On a hillside near Reggio Emilia, where a walnut forest has stood for more than thirty years, brothers Giovanni and Alberto Masini make wine that takes Emilia's fizzy reputation and quietly raises the stakes. The estate's name, Ca' de Noci, means 'walnut farm.'
Backstory
Their father, Vittorio, a professor of agriculture, planted the first vines here in 1970, deliberately choosing native varieties that were already becoming rare. In 1993 Alberto, an architect, and Giovanni, an agronomist and oenologist, took over, converted fully to certified organic farming and began vinifying the family's own grapes rather than selling the fruit.
The Region
The estate lies in the hills of the Reggiano, in Emilia, northern Italy, a zone better known for easy sparkling reds. The Masinis treat it as terroir worth defending, championing local grapes and a sense of place over commercial convention.
Vineyards & Farming
Roughly five hectares of vines grow on rocky limestone soils along the Crostolo river. The dryness and poverty of the soil concentrate flavour and minerality. The brothers planted disappearing local varieties such as Spergola, Malbo Gentile and Montericco, alongside others including Malvasia, Moscato, Grasparossa, Sgavetta and Cabernet Sauvignon, all farmed organically without chemical pesticides or herbicides.
Winemaking
The wines typically undergo spontaneous fermentation with native yeasts and are bottled unfiltered, with additives, including sulfites, avoided.
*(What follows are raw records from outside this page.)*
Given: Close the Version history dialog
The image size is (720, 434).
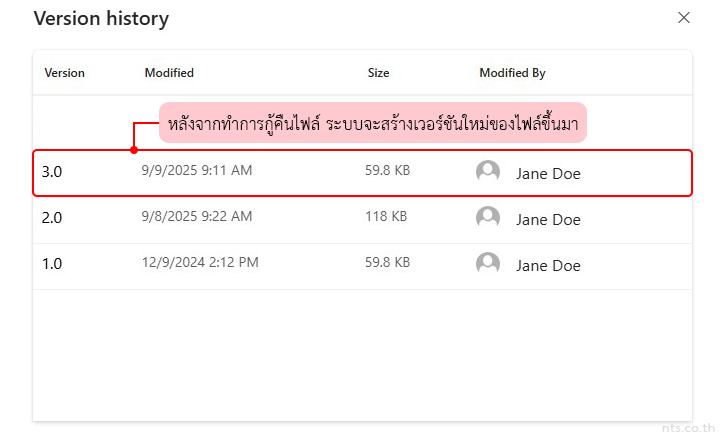Looking at the screenshot, I should 684,18.

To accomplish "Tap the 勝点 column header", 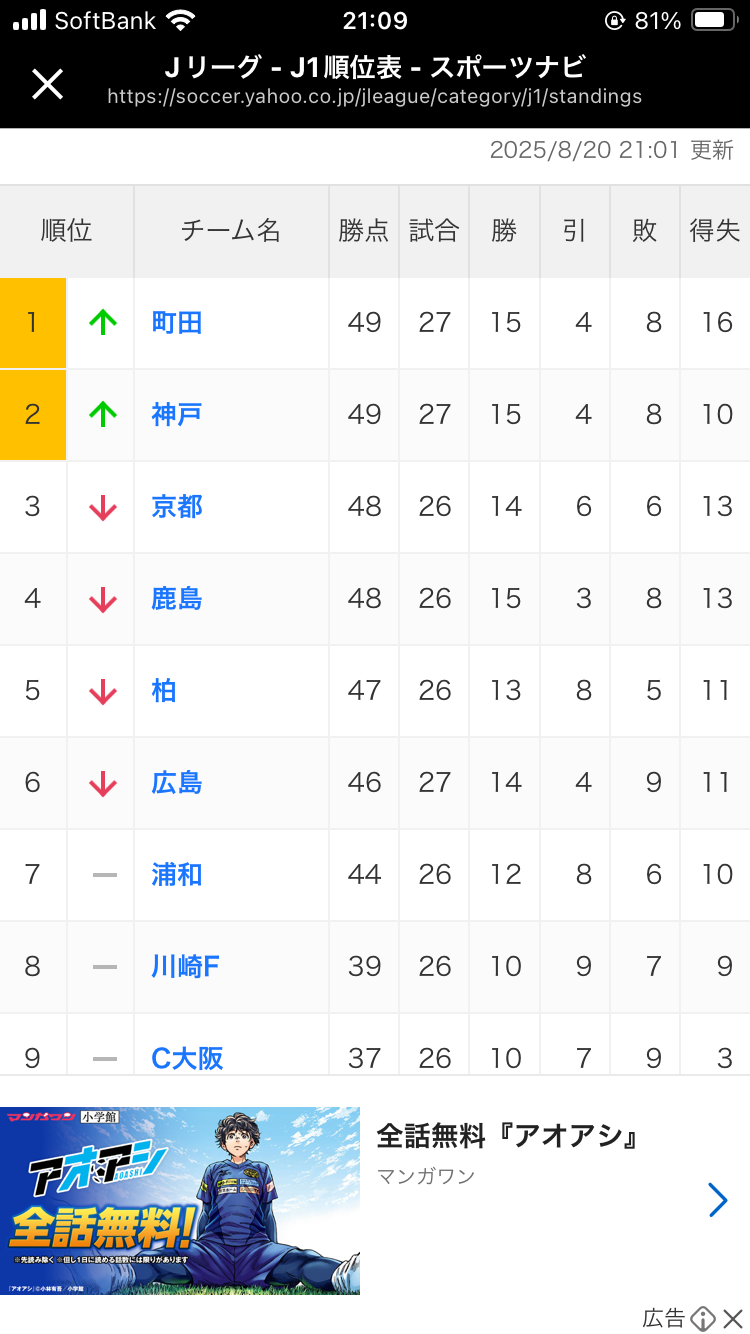I will [364, 231].
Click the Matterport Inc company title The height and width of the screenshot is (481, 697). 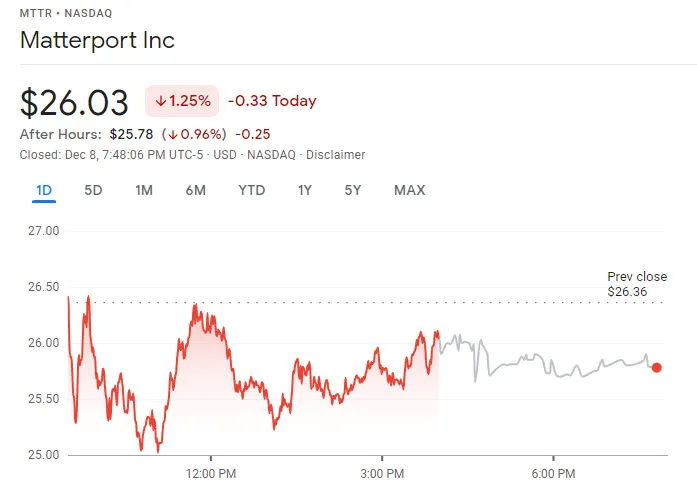97,41
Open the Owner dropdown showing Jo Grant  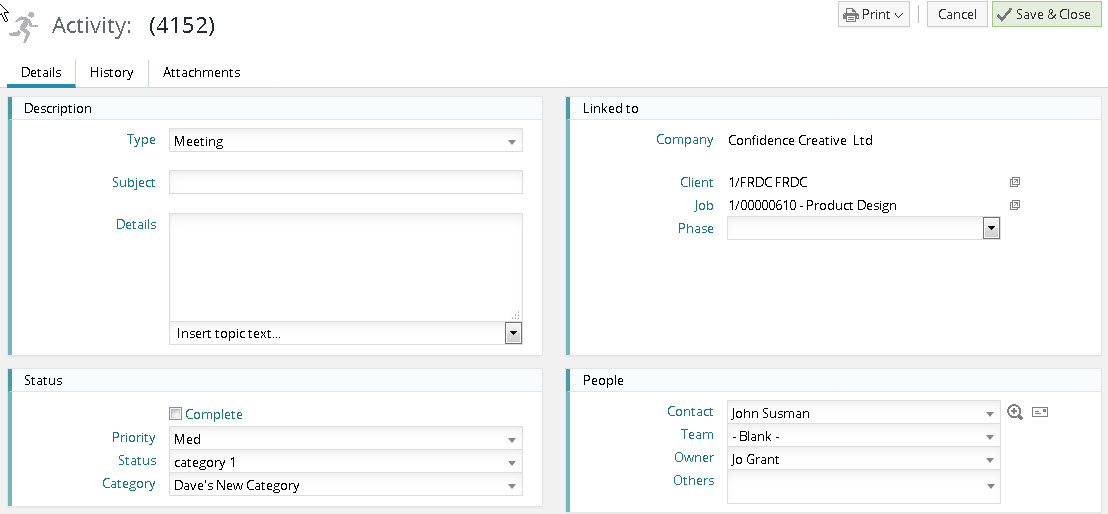click(863, 459)
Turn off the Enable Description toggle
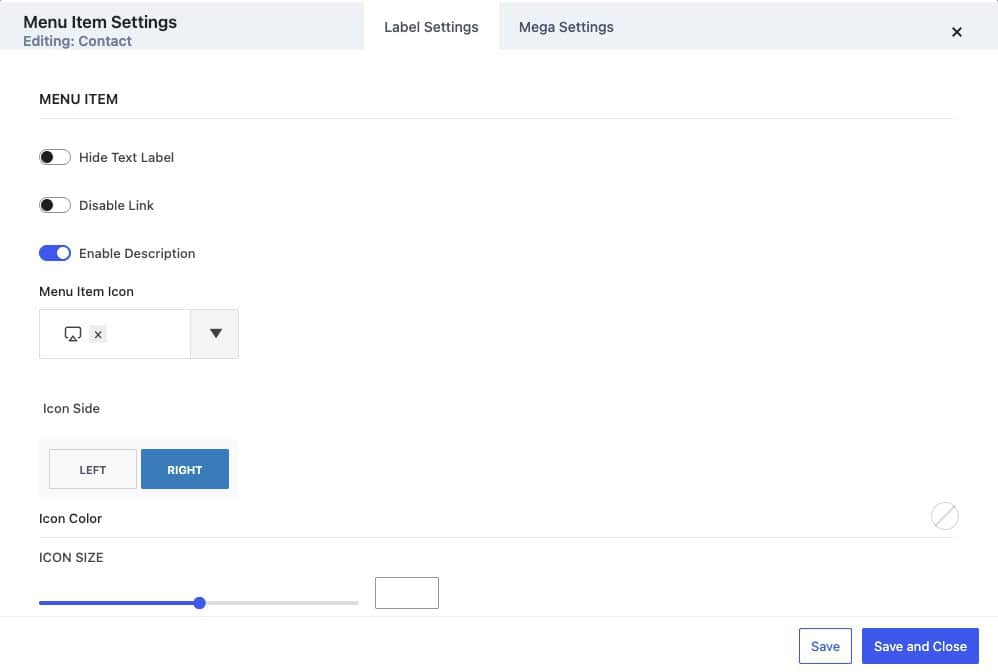 (x=55, y=252)
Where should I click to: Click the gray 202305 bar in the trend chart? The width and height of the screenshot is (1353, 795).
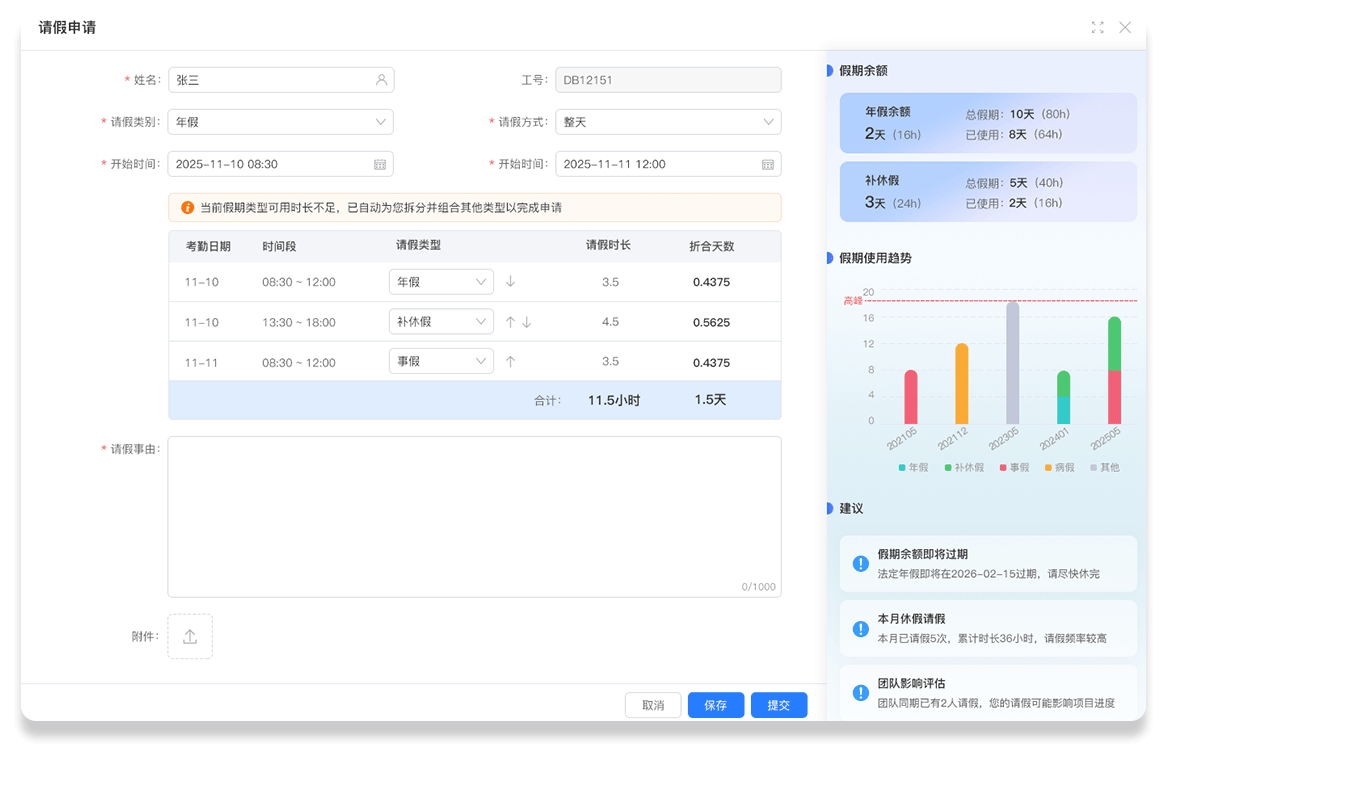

The result reflects the Masinis' standing as pioneers of the Italian natural wine movement, with biodiversity and ecological balance at the core.
The Wines
Their reputation rests on traditional and ancestral-method sparkling wines such as the Spergola-based Querciole and the field-blend Sottobosco, plus still whites like Kyathos del Poggio and reds such as Brine d'Aprile, all marked by tension, minerality and a distinctly Reggiano accent.